GIVEN REQUEST:
Reproduce the listing starting at the line that contains "This screenshot has width=1000, height=1000." and ending at the line that contains "Click the 300", with "Press" substituted for "Tap" and everything else left as is.

ROWS:
= = = = =
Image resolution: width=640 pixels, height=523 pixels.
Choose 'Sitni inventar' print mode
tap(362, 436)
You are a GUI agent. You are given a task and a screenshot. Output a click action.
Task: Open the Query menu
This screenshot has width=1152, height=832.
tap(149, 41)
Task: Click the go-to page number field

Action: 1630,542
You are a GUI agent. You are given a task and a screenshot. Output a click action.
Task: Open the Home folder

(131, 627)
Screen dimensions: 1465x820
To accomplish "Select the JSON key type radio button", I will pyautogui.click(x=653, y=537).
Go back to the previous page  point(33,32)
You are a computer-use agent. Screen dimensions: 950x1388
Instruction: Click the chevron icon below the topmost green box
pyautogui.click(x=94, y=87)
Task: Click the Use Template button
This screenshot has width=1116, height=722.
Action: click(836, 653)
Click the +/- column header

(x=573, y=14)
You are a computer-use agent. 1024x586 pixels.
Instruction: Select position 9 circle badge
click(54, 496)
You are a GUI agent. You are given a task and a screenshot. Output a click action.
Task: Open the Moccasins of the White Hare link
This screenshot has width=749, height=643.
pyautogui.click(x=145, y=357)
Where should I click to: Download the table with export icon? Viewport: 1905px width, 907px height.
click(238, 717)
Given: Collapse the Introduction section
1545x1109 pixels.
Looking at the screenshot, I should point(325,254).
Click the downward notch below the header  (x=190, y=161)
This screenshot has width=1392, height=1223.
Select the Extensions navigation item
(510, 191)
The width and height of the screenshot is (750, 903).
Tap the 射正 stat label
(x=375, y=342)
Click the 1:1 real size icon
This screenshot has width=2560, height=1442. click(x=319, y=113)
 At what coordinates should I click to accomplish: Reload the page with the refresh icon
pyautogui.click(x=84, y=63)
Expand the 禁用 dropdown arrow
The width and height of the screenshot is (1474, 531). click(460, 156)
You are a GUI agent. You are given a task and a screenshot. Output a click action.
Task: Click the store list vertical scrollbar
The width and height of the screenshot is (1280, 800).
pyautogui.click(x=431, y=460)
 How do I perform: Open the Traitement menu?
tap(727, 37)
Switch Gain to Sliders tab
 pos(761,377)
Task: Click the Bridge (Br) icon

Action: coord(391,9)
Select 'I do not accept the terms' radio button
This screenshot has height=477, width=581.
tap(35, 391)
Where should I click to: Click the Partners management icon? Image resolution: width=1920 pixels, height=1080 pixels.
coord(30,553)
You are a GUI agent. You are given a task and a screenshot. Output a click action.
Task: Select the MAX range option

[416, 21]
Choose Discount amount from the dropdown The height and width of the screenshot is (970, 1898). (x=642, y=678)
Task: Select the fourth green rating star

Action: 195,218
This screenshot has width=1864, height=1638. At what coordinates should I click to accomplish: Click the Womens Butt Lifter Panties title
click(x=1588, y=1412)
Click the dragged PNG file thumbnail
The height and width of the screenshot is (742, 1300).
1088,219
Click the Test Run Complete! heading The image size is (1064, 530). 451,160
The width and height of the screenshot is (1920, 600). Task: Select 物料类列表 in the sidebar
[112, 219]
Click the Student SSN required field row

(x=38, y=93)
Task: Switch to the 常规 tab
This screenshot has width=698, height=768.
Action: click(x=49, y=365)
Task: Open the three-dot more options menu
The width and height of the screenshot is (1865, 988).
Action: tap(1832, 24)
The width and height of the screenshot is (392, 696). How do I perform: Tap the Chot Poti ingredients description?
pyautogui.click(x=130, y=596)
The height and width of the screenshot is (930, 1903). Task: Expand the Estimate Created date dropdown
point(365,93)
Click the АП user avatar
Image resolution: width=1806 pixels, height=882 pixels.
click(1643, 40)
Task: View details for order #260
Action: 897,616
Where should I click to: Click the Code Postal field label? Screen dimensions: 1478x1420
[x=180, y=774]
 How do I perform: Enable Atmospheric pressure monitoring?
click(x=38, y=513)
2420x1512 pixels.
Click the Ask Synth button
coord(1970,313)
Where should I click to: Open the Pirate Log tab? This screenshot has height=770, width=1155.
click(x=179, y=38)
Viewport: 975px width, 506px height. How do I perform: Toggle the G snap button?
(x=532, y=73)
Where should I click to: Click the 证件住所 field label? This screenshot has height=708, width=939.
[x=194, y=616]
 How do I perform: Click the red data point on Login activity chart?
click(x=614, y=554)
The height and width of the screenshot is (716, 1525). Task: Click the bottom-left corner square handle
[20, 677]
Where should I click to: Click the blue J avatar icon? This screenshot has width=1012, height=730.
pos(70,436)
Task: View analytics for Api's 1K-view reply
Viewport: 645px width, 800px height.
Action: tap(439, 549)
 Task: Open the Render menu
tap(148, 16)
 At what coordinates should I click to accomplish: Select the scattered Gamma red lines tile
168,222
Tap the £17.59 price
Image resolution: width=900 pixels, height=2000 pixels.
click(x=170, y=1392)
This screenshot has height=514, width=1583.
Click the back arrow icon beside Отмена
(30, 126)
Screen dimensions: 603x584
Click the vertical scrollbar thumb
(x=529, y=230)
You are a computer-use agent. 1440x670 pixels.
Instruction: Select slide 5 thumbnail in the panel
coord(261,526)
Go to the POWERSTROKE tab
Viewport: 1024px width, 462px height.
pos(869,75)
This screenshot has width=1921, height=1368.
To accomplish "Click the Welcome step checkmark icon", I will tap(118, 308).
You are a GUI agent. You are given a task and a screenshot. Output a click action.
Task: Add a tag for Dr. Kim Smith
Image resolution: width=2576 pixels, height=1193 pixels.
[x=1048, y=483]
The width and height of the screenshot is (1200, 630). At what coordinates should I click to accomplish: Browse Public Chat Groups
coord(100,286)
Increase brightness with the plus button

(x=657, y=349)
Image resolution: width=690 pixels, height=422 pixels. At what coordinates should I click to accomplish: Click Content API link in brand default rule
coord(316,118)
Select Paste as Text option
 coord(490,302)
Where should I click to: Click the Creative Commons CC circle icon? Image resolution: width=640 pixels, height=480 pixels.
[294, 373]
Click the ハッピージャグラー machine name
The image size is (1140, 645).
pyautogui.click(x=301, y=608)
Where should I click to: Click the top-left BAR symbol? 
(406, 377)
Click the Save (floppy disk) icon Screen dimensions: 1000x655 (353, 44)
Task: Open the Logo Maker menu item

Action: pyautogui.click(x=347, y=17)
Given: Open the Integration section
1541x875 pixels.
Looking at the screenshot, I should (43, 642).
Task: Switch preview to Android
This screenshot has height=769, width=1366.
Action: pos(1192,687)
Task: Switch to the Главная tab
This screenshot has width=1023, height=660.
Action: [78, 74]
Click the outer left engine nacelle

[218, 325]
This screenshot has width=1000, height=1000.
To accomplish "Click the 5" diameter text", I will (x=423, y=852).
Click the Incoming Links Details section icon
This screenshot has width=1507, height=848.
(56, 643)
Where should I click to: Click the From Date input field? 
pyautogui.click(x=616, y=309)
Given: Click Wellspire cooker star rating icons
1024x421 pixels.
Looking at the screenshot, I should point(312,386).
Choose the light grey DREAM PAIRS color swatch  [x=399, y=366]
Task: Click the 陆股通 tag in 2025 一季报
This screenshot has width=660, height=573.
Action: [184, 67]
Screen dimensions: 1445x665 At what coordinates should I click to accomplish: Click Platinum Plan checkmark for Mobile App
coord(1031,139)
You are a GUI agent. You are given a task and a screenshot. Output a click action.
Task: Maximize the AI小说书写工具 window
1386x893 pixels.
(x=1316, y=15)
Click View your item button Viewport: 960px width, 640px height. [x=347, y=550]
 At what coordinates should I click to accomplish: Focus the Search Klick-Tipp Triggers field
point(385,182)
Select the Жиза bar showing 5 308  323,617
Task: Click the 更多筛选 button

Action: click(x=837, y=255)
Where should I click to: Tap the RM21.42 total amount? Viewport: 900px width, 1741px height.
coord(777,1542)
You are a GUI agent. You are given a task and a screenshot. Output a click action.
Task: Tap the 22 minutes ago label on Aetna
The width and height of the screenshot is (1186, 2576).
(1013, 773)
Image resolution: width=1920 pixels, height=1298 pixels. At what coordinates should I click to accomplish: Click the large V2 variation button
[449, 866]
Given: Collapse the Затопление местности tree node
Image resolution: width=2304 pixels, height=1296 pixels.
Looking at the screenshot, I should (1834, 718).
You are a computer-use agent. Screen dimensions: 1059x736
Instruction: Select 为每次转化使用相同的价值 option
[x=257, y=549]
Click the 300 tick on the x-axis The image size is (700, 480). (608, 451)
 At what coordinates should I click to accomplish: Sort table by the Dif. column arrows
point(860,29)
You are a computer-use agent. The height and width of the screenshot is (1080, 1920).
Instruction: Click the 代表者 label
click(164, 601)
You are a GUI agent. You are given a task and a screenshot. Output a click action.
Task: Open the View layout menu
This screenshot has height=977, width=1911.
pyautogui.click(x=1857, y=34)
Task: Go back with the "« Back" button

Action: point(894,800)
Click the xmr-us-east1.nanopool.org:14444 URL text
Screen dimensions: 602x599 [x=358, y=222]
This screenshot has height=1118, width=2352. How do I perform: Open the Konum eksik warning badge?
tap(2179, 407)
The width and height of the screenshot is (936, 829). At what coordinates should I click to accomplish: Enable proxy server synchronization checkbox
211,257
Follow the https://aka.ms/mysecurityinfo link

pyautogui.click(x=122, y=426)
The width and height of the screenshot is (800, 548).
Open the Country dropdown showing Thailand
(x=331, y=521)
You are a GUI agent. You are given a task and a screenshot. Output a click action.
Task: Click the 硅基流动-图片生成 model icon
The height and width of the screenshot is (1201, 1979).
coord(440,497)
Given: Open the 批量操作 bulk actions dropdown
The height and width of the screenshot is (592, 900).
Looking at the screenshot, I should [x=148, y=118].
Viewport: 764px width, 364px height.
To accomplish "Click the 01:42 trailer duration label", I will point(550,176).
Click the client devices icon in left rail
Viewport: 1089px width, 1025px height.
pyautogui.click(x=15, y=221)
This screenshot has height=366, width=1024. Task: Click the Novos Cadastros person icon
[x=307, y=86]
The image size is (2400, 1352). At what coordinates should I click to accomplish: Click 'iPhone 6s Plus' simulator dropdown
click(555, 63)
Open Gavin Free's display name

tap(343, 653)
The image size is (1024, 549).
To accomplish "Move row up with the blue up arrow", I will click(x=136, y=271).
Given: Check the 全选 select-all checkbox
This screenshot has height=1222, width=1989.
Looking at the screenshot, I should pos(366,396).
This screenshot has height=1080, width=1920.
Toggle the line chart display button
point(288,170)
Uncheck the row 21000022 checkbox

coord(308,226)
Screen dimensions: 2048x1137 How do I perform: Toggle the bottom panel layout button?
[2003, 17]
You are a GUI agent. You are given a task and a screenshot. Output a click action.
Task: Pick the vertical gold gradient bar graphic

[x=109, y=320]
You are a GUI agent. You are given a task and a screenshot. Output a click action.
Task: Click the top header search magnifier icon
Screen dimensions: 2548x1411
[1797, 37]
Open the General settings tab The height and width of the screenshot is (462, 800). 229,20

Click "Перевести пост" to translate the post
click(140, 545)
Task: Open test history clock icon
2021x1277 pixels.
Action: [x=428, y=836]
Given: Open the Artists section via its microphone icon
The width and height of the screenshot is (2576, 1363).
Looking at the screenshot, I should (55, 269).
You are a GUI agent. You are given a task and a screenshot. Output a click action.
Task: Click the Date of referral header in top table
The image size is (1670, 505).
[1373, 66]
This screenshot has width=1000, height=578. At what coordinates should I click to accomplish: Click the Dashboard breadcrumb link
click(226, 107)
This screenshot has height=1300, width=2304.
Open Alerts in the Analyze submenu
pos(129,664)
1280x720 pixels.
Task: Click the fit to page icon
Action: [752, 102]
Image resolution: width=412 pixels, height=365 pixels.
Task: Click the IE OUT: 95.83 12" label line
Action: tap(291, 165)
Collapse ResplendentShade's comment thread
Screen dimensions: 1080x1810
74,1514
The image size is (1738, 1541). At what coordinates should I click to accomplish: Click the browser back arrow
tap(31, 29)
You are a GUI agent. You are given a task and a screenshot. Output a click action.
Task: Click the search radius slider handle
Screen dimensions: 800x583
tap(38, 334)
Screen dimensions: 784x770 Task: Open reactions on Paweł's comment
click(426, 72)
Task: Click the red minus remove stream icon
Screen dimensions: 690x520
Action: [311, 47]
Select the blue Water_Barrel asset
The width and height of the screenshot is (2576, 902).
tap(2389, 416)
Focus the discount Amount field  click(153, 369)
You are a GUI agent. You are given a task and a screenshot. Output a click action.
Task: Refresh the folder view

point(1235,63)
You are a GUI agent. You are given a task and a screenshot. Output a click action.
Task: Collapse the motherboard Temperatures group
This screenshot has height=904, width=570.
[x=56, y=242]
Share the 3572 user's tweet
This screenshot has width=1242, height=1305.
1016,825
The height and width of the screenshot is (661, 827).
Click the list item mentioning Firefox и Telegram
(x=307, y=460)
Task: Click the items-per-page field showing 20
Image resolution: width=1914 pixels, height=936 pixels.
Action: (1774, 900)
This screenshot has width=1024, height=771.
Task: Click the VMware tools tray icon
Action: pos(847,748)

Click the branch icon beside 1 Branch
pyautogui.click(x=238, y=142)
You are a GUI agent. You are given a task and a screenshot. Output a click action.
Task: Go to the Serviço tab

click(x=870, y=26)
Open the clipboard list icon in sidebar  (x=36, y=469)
= = = = =
RESULT OF THE TASK:
This screenshot has width=1000, height=1000.
To accomplish "Click the 5" diameter text", I will (x=423, y=852).
Click the Incoming Links Details section icon
This screenshot has width=1507, height=848.
(56, 643)
Where should I click to: Click the From Date input field? 
pyautogui.click(x=616, y=309)
Given: Click Wellspire cooker star rating icons
1024x421 pixels.
Looking at the screenshot, I should point(312,386).
Choose the light grey DREAM PAIRS color swatch  [x=399, y=366]
Task: Click the 陆股通 tag in 2025 一季报
This screenshot has width=660, height=573.
Action: [184, 67]
Screen dimensions: 1445x665 At what coordinates should I click to accomplish: Click Platinum Plan checkmark for Mobile App
coord(1031,139)
You are a GUI agent. You are given a task and a screenshot. Output a click action.
Task: Maximize the AI小说书写工具 window
1386x893 pixels.
(x=1316, y=15)
Click View your item button Viewport: 960px width, 640px height. [x=347, y=550]
 At what coordinates should I click to accomplish: Focus the Search Klick-Tipp Triggers field
point(385,182)
Select the Жиза bar showing 5 308  323,617
Task: Click the 更多筛选 button

Action: click(x=837, y=255)
Where should I click to: Press the RM21.42 total amount? Viewport: 900px width, 1741px height.
coord(777,1542)
You are a GUI agent. You are given a task and a screenshot. Output a click action.
Task: Press the 22 minutes ago label on Aetna
The width and height of the screenshot is (1186, 2576).
(1013, 773)
Image resolution: width=1920 pixels, height=1298 pixels. At what coordinates should I click to accomplish: Click the large V2 variation button
[449, 866]
Given: Collapse the Затопление местности tree node
Image resolution: width=2304 pixels, height=1296 pixels.
Looking at the screenshot, I should (1834, 718).
You are a computer-use agent. Screen dimensions: 1059x736
Instruction: Select 为每次转化使用相同的价值 option
[x=257, y=549]
Click the 300 tick on the x-axis The image size is (700, 480). (608, 451)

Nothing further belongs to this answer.